Instead, what CMEEC seeks is repayment of the advanced fees, as Defendants promised to return their defense fees to CMEEC should they be “finally adjudged ․ to be liable for ․ misconduct.” Add. 219 (CMEEC Bylaws); see also id. 148 (referring to advancement of fees contract, in which each Defendant affirmed that he “acted in good faith,” and promised to repay the advanced fees should it be “ultimately determined ․ that they were not entitled to indemnification”). However, CMEEC's entitlement to repayment does not result from Defendants’ offenses – their theft of money to pay for trips – but from an independent obligation arising under the terms of CMEEC's agreements with Defendants. To whatever extent Defendants made false representations in their contracts with CMEEC to secure such fees, that conduct was not within the scope of their convictions and is, at most, “relevant conduct” that cannot give rise to restitution. Vilar, 729 F.3d at 97 (quotation marks omitted). Whether CMEEC may collect, and how much it may collect, is controlled by the terms of the contracts and its Bylaws. Thus, we agree with the district court that CMEEC has failed to “adduce[ ] sufficient evidence that [Defendants’] offense[s] ․ had a sufficiently close connection to the losses sustained.” Goodrich, 12 F.4th at 231 (quotation marks omitted).

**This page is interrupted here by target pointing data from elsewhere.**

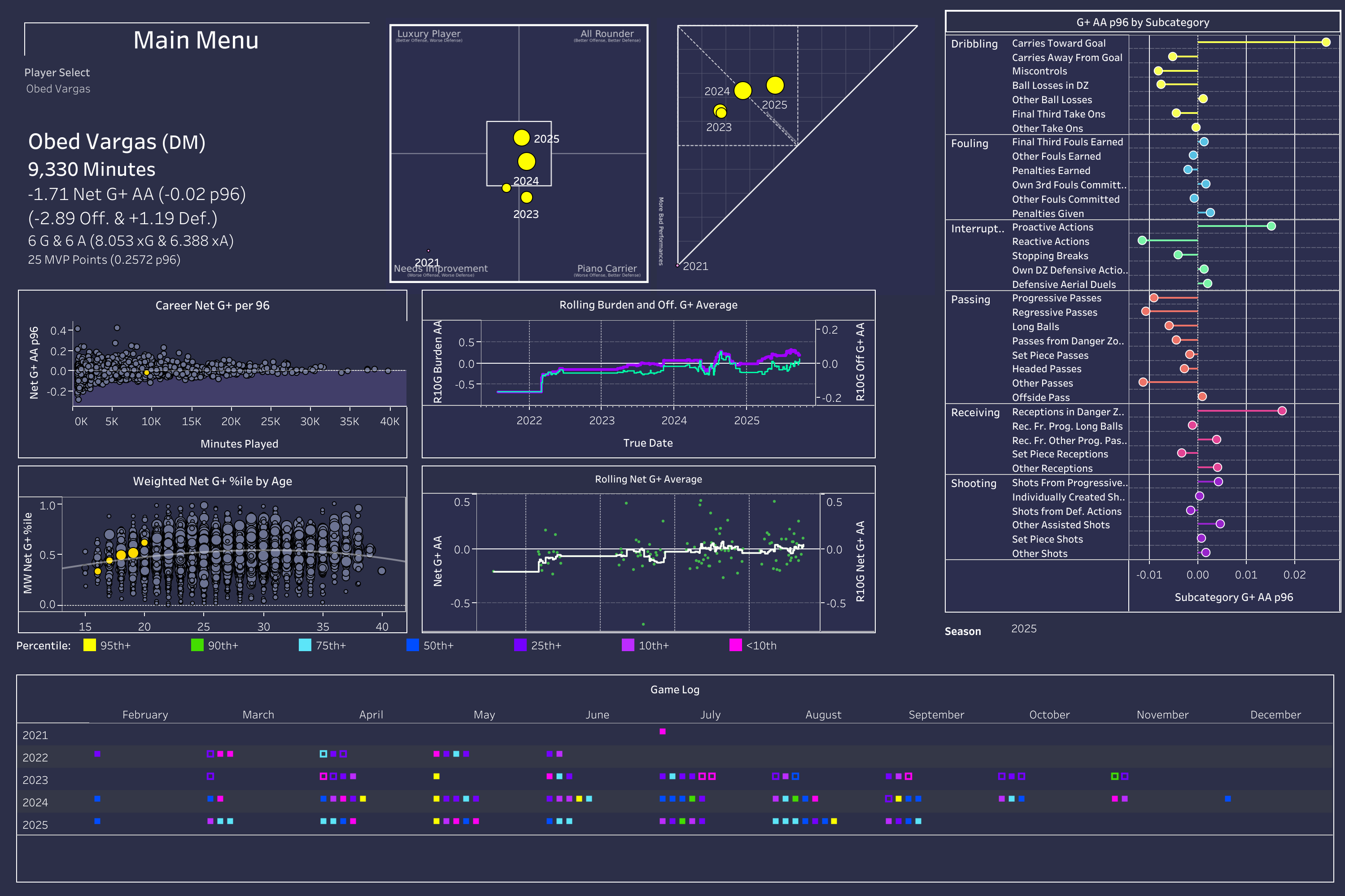Select the blue 50th+ percentile legend swatch
The image size is (1345, 896).
(412, 645)
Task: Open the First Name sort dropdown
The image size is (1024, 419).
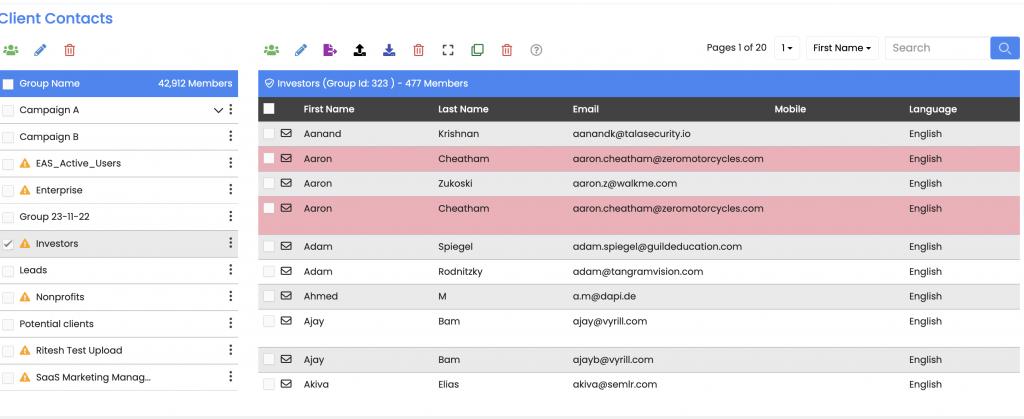Action: click(842, 48)
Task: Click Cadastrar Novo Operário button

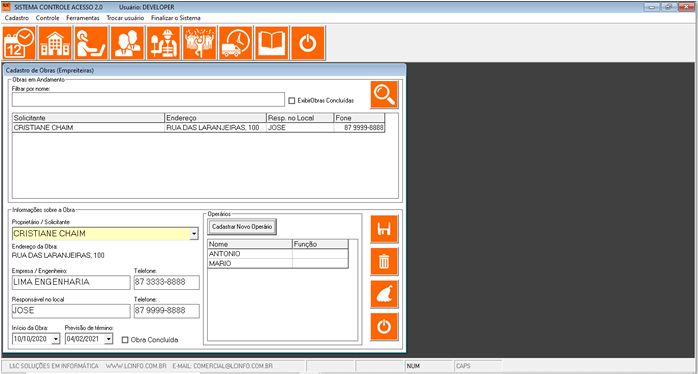Action: (242, 227)

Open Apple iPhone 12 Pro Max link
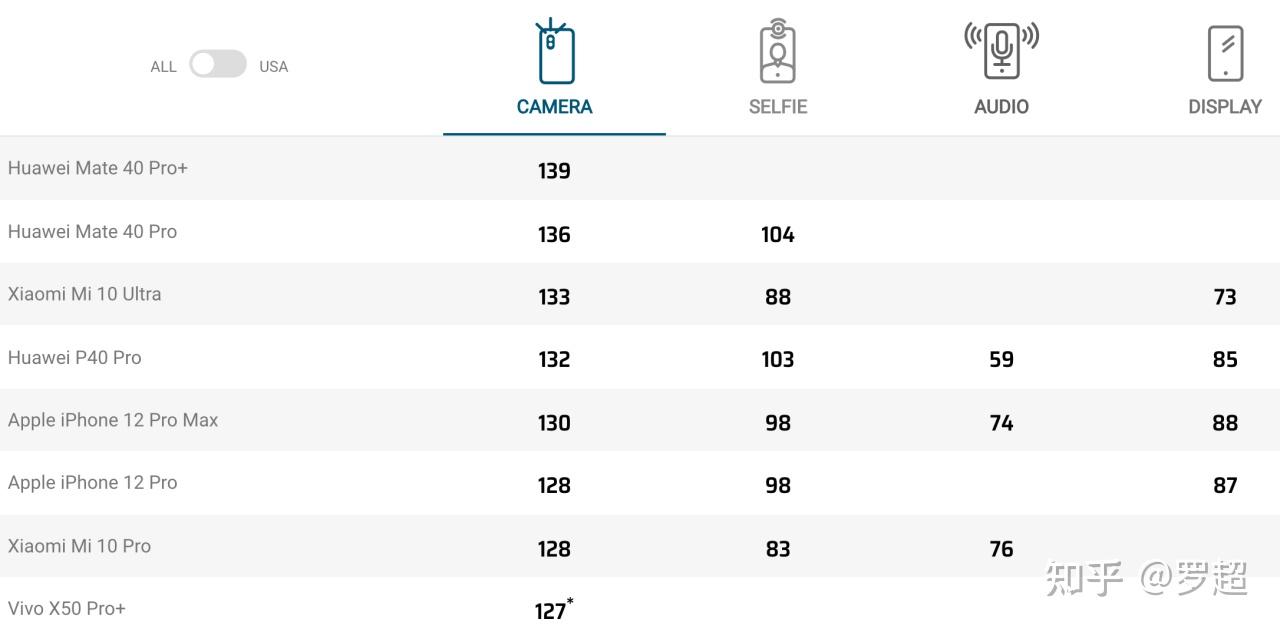click(113, 420)
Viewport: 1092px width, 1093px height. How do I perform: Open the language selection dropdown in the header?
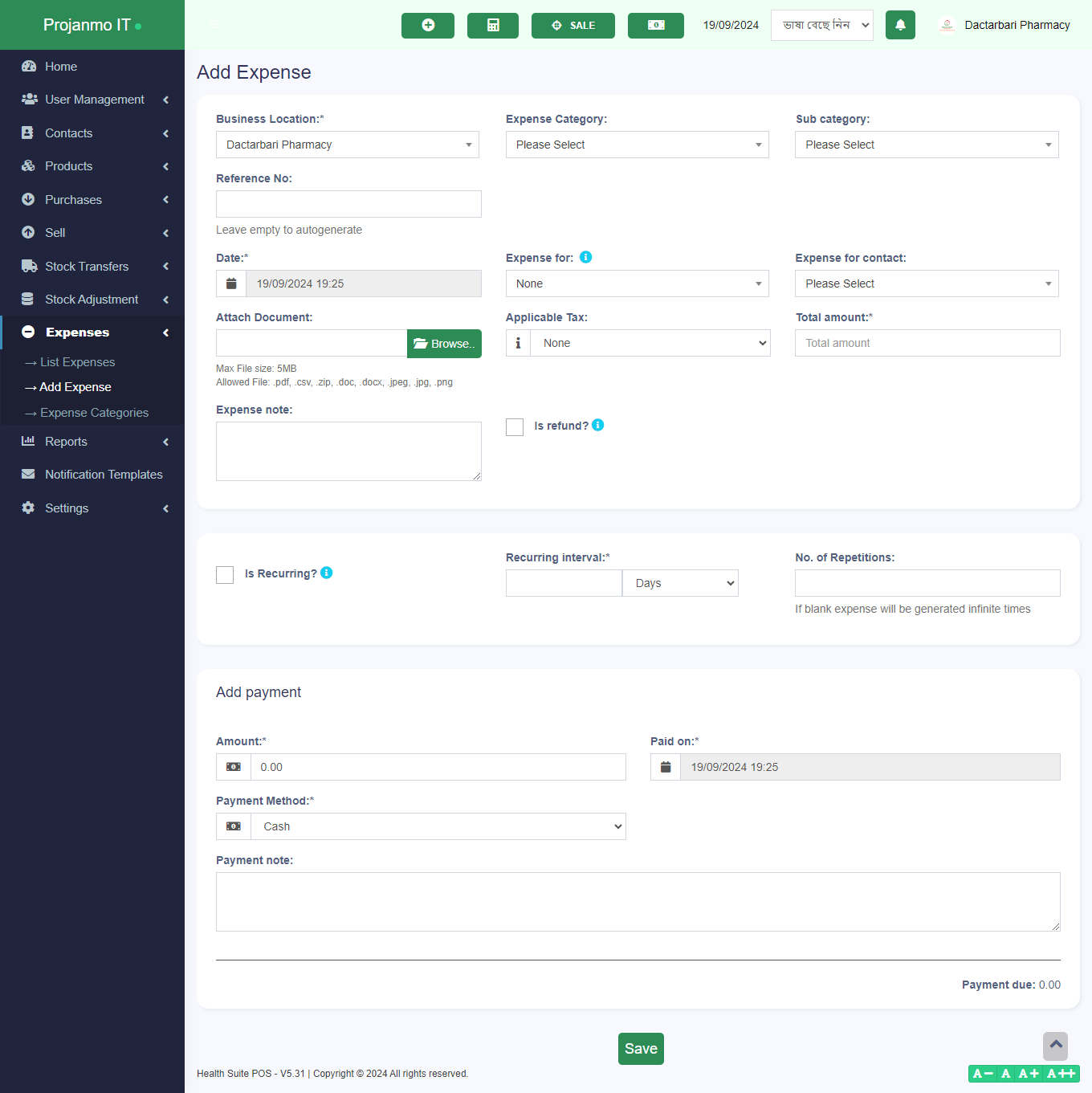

We do not foreclose the availability of defense fees under the MVRA under any and all circumstances; all we decide here is that the district court did not err in finding a lack of causation in the circumstances before it. As we have previously explained, attorneys’ fees are recoverable “pecuniary losses at the core of the MVRA” where those expenses were “accrued in the course of [defendant's] actual ․ crimes against [the victim].” Avenatti, 81 F.4th at 211 (holding that attorneys’ fees paid by company in preparation for meeting that was part of defendant's extortionate scheme against company was a pecuniary loss).41 We can easily imagine circumstances where an advance of defense fees is sufficiently related to a defendant's criminal conduct such that they might be recoverable as a loss of property caused by that conduct.42 But that is not the case here. CMEEC decided to advance the fees in a manner that was uninfluenced by Defendants’ misappropriation of funds, betting that it was worthwhile to indemnify its officers and later seek reimbursement from them should they be found guilty. It must live with that decision. See Calderon, 944 F.3d at 97 (“[I]f a person gives the defendant his money to bet, knowing that the bet might lose, his later loss, for purposes of restitution, is ․ caused not by the defendant accepting his money but by the outcome of the bet.”) (quotation marks omitted).
CONCLUSION
As set forth above, we see no reversible error in the district court's handling of the present case. We therefore AFFIRM the judgment of the district court, and DENY CMEEC's petition for mandamus.
FOOTNOTES
1. Under that statute, it is a federal offense for “an agent of an organization” that “receives, in any one year period, benefits in excess of $10,000 under a Federal program” to “embezzle[ ], steal[ ], obtain[ ] by fraud, or otherwise without authority knowingly convert[ ] ․ or intentionally misappl[y], property ․ valued at $5,000 or more” that “is owned by, or is under the care, custody, or control of such organization.” 18 U.S.C. §§ 666(a)(1)(A), (b).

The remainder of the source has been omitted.